Mrs Willis put her hand on Cecil’s shoulder.

“Ordinary punishments are not likely to affect you, Cecil,” she said; “on you I have no idea of inflicting extra lessons, or depriving you of half-holidays, or even taking away your drawing-room. But there is something else you must lose, and that I know will touch you deeply—I must remove from you my confidence.”

Cecil’s face grew very pale.

“And your love, too?” she said, looking up with imploring eyes: “oh, surely not your love as well?”

“I ask you frankly, Cecil,” replied Mrs Willis, “can perfect love exist without perfect confidence? I would not willingly deprive you of my love, but of necessity the love I have hitherto felt for you must be altered—in short, the old love which enabled me to rest on you and trust you, will cease.”

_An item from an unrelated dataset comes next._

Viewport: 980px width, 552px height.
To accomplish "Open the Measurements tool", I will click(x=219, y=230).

Cecil covered her face with her hands.

“This punishment is very cruel,” she said. “You are right; it reaches down to my very heart. But,” she added, looking up with a strong and sweet light in her face, “I will try and bear it, and some day you will understand.”

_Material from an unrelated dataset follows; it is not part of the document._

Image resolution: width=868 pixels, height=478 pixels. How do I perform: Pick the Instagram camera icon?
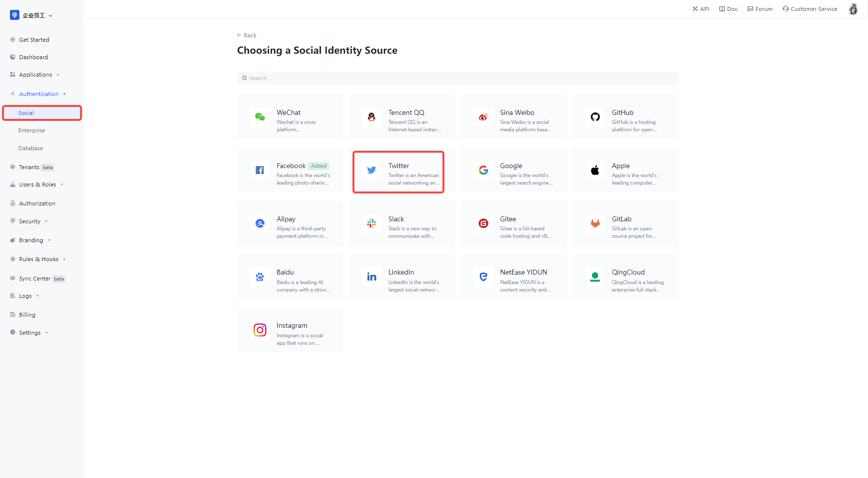(x=260, y=330)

“Listen, Cecil,” said Mrs Willis, “you have just told me you have prayed to God, and have asked Him to show you the right path. Now, my dear, suppose we kneel together, and both of us ask Him to show us the way out of this difficult matter. I want to be guided to use the right words with you, Cecil. You want to be guided to receive the instruction which I, as your teacher and mother-friend, would give you.”

Cecil and Mrs Willis both knelt down, and the head-mistress said a few words in a voice of great earnestness and entreaty; then they resumed their seats.

“Now, Cecil,” said Mrs Willis, “you must remember in listening to me that I am speaking to you as I believe God wishes me to. If I can convince you that you are doing wrong in concealing what you know from me, will you act as I wish in the matter?”

“I long to be convinced,” said Cecil, in a low tone.

“That is right, my dear; I can now speak to you with perfect freedom. My words you will remember, Cecil, are now, I firmly believe, directed by God; they are also the result of a large experience. I have trained many girls. I have watched the phases of thought in many young minds. Cecil, look at me. I can read you like a book.”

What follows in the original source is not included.